Re: The World in 2050: an essay

From: hal@finney.org
Date: Mon Aug 14 2000 - 12:37:58 MDT


Christian sent:
> Bostrom,N <N.Bostrom@lse.ac.uk> wrote:
>
> > The essay is at:
> > http://www.hedweb.com/nickb/2050/world.doc
>
> For those interested in reading this without proprietary MS software:
> Something like
>
> $ <world.doc tr -d \\0 | tr '\r\205\222\223\224\226' '\n.'\''""-' | fmt | less
>
> extracts the text quite readable, apart from some easily ignored
> crap at the beginning and end.

Thanks, I hadn't had a chance to read it earlier.

I liked Nick's essay. It was particularly refreshing that he avoided
most of the references to the 1990s and the year 2000, trying to really
present a dialog that might have occured in 2050. Naturally there was
some discussion of expectations of 50 years earlier since they were
talking about progress over 50 years. But Nick also had them looking
back at events in the 2010s and 2020s, which is entirely realistic.

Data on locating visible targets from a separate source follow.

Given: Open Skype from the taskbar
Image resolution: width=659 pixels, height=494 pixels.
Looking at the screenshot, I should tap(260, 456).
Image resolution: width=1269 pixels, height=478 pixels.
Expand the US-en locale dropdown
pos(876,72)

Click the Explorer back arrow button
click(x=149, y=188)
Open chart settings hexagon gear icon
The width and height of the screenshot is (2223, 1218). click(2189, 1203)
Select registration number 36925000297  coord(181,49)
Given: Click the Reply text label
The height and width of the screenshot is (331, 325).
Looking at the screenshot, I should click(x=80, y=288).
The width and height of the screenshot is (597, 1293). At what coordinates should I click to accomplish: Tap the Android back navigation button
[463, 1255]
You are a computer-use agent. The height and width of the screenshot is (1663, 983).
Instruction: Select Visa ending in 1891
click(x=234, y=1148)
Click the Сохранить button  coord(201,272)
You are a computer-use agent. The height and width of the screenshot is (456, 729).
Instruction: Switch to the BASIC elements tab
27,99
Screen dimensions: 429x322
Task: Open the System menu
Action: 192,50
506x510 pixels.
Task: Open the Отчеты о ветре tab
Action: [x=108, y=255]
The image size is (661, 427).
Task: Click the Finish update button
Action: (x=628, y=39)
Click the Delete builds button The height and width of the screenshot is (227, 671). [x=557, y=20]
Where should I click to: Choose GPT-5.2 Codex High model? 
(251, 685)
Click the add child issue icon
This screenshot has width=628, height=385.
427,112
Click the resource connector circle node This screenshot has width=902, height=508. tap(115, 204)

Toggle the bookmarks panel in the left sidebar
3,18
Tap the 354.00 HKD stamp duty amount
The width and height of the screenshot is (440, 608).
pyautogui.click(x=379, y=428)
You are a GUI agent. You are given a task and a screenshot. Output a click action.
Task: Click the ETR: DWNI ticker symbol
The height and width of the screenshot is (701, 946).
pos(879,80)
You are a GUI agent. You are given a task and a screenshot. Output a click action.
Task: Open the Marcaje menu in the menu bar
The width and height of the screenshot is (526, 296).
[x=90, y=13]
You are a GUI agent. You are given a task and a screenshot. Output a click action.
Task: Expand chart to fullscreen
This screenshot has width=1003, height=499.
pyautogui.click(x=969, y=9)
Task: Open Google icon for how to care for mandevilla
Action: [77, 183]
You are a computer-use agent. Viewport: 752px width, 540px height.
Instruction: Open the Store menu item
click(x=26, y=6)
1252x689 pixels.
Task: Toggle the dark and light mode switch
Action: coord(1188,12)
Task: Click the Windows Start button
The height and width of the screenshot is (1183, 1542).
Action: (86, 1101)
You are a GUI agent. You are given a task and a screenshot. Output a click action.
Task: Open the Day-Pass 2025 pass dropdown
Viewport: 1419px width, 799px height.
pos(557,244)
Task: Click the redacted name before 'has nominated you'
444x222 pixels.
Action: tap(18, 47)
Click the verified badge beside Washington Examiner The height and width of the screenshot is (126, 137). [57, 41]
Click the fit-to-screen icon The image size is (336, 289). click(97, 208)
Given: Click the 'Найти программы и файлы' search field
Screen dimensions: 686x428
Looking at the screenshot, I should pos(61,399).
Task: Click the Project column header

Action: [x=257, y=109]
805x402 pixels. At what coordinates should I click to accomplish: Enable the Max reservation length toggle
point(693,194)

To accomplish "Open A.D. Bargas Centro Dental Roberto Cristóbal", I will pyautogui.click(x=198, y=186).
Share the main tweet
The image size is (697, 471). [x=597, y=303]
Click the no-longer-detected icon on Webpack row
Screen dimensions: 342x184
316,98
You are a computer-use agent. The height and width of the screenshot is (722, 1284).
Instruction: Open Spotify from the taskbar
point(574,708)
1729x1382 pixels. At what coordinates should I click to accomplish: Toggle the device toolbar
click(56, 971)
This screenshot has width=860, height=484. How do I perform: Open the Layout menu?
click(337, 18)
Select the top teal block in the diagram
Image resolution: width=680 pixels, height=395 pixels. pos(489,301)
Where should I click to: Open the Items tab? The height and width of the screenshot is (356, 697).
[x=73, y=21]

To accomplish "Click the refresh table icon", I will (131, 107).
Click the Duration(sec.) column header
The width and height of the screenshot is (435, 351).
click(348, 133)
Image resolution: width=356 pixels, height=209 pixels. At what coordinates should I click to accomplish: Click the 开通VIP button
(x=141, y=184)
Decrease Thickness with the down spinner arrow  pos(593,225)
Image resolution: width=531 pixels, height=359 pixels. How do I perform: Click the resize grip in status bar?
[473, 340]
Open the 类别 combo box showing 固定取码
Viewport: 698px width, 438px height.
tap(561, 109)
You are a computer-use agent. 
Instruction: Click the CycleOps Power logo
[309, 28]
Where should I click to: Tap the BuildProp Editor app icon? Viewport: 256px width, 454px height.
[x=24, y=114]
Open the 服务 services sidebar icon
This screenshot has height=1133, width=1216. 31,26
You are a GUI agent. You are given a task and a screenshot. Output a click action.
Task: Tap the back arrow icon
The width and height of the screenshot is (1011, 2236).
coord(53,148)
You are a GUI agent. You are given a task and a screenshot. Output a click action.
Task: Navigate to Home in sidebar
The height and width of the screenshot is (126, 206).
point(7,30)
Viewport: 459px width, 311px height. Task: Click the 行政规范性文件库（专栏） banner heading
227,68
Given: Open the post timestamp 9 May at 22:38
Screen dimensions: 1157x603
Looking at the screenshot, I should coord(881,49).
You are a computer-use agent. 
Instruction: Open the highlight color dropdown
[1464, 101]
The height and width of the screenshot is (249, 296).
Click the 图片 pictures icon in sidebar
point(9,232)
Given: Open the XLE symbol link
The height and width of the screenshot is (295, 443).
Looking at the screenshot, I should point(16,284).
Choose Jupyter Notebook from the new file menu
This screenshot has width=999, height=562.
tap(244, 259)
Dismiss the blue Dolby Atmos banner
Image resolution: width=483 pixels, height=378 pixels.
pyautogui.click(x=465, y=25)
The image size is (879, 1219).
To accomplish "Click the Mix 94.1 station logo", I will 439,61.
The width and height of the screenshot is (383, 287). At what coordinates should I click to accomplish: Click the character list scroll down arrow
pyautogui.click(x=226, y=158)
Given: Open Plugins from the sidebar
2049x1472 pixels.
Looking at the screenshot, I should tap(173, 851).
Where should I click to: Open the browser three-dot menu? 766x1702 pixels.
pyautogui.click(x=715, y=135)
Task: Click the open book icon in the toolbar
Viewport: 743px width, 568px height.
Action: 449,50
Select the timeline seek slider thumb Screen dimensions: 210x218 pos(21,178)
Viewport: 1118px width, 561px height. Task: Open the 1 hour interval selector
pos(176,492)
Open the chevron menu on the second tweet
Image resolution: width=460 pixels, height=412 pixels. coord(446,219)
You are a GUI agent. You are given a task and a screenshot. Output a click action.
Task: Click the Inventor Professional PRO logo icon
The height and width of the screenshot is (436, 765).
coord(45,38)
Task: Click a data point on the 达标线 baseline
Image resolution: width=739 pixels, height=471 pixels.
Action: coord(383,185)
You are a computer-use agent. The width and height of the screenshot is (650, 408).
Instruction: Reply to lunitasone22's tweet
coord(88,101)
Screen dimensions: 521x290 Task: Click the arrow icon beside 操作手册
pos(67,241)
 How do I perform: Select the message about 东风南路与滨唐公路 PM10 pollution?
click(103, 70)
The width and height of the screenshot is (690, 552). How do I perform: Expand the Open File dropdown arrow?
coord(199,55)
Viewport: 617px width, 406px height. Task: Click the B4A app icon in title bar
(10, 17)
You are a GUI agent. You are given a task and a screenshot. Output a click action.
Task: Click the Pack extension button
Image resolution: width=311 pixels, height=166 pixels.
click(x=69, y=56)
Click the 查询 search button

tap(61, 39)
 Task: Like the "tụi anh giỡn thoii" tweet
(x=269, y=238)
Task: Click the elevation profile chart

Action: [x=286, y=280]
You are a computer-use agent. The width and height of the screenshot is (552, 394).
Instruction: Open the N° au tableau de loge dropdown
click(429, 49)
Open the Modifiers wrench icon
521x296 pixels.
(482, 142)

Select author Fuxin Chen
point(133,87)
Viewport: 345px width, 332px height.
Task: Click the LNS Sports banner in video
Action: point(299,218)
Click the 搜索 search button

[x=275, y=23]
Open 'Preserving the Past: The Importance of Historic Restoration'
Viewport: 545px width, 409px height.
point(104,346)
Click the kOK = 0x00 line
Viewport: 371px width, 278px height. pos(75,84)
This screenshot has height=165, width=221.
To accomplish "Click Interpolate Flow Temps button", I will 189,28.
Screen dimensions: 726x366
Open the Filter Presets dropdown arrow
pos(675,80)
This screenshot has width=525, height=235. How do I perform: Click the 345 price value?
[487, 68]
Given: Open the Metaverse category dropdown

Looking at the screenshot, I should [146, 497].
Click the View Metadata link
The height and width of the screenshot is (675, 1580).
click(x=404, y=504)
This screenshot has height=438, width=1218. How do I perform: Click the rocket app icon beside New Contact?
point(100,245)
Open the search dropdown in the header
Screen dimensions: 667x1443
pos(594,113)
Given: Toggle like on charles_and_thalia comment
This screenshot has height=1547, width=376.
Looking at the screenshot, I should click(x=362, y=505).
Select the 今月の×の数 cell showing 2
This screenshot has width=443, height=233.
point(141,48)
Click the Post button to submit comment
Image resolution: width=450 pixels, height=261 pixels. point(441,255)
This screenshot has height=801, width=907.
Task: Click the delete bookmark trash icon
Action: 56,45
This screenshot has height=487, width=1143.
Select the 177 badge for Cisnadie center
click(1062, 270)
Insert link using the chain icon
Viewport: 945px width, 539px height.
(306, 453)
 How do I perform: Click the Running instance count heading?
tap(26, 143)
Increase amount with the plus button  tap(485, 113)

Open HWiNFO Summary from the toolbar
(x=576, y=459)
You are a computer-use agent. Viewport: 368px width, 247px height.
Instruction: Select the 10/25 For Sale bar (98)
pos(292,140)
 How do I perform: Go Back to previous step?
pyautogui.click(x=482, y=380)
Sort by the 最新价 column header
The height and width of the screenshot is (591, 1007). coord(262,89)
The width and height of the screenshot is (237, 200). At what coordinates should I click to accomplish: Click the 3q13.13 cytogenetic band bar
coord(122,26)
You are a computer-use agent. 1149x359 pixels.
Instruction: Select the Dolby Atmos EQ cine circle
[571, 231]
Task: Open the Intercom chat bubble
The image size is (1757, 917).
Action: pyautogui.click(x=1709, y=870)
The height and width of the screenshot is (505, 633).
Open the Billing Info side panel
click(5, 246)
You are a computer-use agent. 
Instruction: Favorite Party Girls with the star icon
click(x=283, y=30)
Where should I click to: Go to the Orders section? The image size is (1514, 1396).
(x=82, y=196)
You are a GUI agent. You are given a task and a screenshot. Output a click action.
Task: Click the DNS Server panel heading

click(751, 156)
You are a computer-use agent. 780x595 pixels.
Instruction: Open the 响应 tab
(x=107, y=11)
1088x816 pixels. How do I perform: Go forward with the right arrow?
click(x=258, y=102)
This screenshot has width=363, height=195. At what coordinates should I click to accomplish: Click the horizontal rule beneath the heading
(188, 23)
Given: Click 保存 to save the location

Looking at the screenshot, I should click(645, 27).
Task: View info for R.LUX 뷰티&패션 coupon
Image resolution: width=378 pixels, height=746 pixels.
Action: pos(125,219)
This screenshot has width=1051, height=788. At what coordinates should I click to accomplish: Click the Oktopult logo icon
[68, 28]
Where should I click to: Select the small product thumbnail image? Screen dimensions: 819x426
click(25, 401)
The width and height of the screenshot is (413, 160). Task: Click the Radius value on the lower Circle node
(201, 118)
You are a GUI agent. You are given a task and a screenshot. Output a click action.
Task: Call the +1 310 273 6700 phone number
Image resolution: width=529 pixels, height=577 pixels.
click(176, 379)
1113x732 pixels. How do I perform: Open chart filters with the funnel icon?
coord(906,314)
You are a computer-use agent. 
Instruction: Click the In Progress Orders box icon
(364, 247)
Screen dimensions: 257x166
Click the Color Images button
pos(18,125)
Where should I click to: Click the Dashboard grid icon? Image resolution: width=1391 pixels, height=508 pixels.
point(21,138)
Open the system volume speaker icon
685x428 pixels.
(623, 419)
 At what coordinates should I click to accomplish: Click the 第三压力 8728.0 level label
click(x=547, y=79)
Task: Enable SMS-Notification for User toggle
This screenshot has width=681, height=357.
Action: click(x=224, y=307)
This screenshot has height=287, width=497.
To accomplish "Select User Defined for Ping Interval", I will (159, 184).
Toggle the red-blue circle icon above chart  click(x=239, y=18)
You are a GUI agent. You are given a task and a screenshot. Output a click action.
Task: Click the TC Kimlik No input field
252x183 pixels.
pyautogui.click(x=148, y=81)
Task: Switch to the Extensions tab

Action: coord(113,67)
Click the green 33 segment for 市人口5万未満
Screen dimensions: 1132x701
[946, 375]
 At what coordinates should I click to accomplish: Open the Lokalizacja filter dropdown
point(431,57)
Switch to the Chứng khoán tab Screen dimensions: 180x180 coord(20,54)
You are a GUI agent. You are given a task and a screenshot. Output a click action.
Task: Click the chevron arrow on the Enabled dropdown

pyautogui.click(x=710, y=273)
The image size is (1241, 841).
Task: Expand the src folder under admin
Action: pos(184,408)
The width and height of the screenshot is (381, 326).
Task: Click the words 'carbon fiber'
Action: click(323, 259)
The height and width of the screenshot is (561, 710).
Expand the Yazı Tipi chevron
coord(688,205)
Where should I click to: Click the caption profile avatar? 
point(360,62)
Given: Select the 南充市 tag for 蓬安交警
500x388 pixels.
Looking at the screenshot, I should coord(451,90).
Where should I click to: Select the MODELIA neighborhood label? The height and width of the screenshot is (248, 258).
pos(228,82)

I'm not a big fan of transparency, so I wasn't thrilled with Nick's
reliance on that social convention as the explanation of why the world
hadn't destroyed itself. Transparency raises many difficult issues, as
we have discussed here before. While Nick's essay was not the place to
defend it, I was uncomfortable seeing his panelists give an endorsement
to a technology which I feel brings serious problems.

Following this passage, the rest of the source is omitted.